The study did not directly address whether medical imaging is being overused, but some doctors are concerned that advanced tests like CT scans are being over-prescribed, and that evidence of their value in certain situations is lacking. In some cases, tests like MRI scans, which do not involve radiation, could be used instead.
In the last three decades, CT scans have emerged as a popular way to get a 3-D peek inside the body. Some 83 million CT scans were performed in 2007. Doctors use them to get detailed views of the brain, chest, abdomen and pelvis. The radiation risk from a single CT, or computed tomography, to an individual is small, but some doctors are worried about the buildup over time.
"CT scans produce beautiful pictures, but they generate a huge amount of radiation compared with a standard X-ray," said Dr. Michael Lauer of the National Heart, Lung and Blood Institute, who was not part of the research.
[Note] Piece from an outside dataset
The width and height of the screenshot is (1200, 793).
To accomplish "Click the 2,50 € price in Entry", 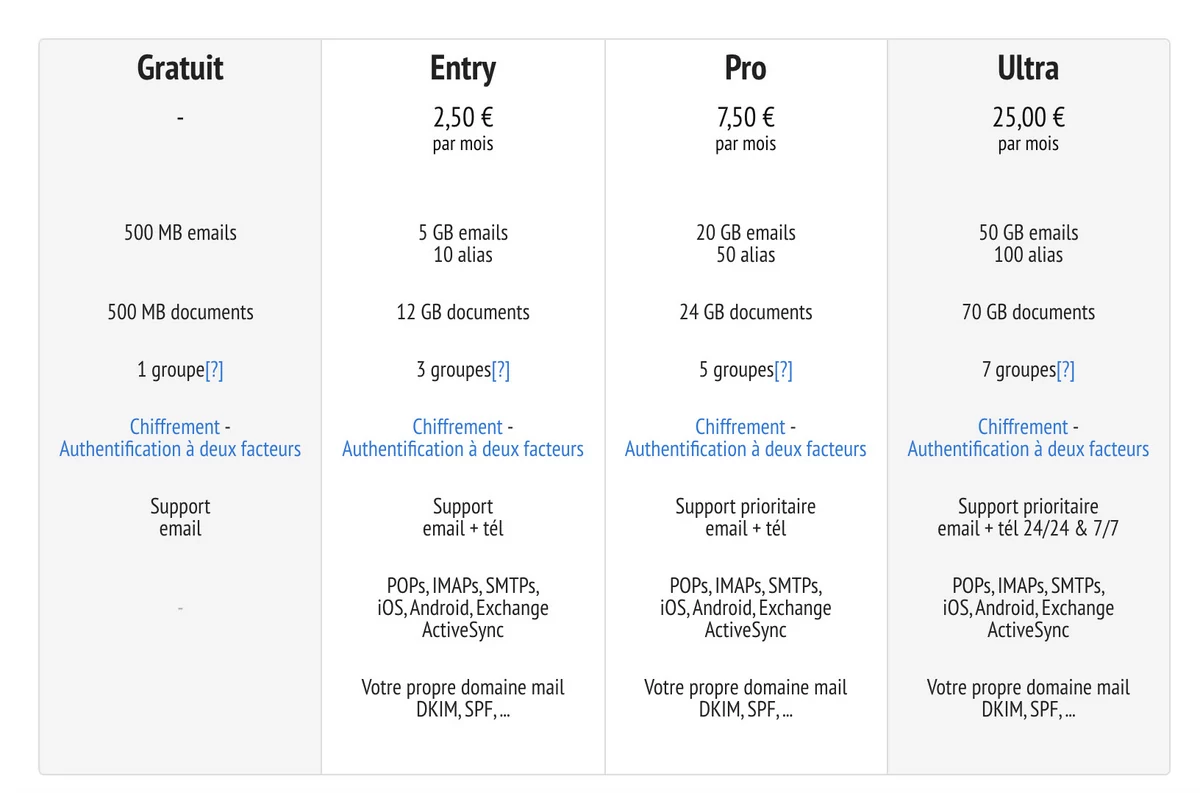I will 463,118.
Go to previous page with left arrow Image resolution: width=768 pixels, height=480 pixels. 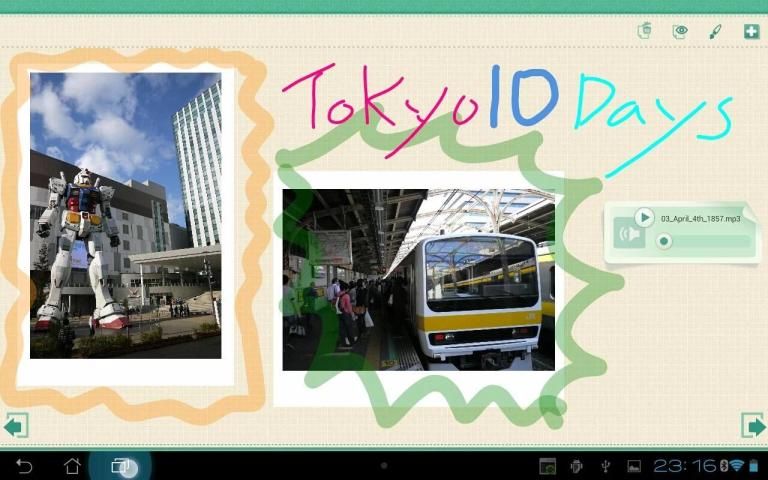15,426
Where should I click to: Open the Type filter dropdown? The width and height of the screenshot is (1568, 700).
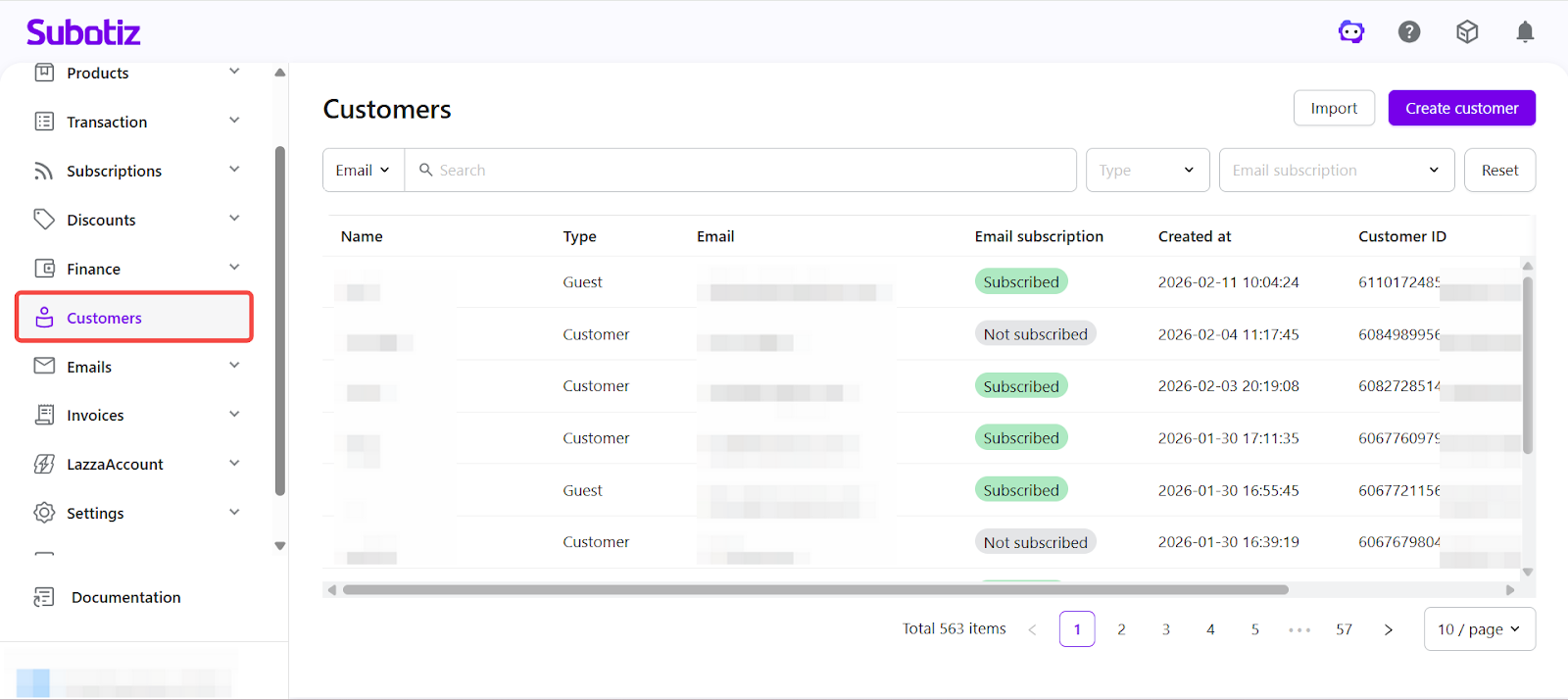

Some insurers, citing spiraling costs and safety concerns, are requiring pre-authorizations and setting other limits before patients can receive these scans.
For their study, researchers led by Emory University analyzed insurance claims from 952,420 people between ages 18 and 64 to determine how many had an imaging test and the estimated radiation dose. All were covered by UnitedHealthcare in five regions: Arizona, Dallas, Wisconsin and two areas of Florida.
Nearly 70 percent had at least one medical test between 2005 and 2007 that exposed them to radiation doses double than what would be expected from natural sources in the environment such as radon in soil and cosmic energy from the sun, the researchers said.
The annual average radiation exposure was small — less than 3 millisieverts, a measure of dose. However, about 20 percent in the study had moderate exposure (3 to 20 millisieverts) and 2 percent had high exposure (20 to 50 millisieverts).
Given these findings, the researchers estimated that medical imaging exposes 4 million nonelderly adults to radiation doses greater than 20 millisieverts a year. The annual safe limit is 50 millisieverts.
High radiation exposure is a known risk factor for cancer. Many years usually pass between radiation exposure and the appearance of cancer.
In the research, most of the radiation punch did not come from routine X-rays, but from fancy heart scans that have not been medically proven to improve health. Regular X-rays for the chest and ankle made up 71 percent of the procedures, but only 11 percent of the radiation exposure. By contrast, CT and nuclear imaging — which uses a small amount of radioactive materials — accounted for 21 percent of total procedures and 75 percent of the radiation exposure.
Nuclear tests to detect heart problems made up 22 percent of the radiation exposure while CT scans of the abdomen, pelvis and chest accounted for nearly 38 percent.
Far more women had imaging procedures than men — 79 percent versus 58 percent. This is a concern because women live longer and face a higher risk of developing radiation-induced cancer.
Dr. James Thrall, chief radiologist at Massachusetts General Hospital, said a big limitation of the study was the lack of information about why the tests were done. Without it, he said, it's impossible to know whether the test was medically necessary.
"There's a risk that people who need a lifesaving or life-improving imaging procedure might not get one" because of radiation worries, said Thrall, who is also chairman of the American College of Radiology's board of chancellors.
The research was funded by the National Institute on Aging, American Federation of Aging Research and National Institutes of Health. Some of the authors have ties to medical imaging or drug companies.
The study did not look at very low radiation exposure from dental X-rays, which are generally not of concern. It also did not include the elderly; imaging is not as controversial in that age group.
Though it included nearly a million people, the researchers said it was unclear to what extent the findings can be applied to the general population, including uninsured people who likely would get fewer imaging tests.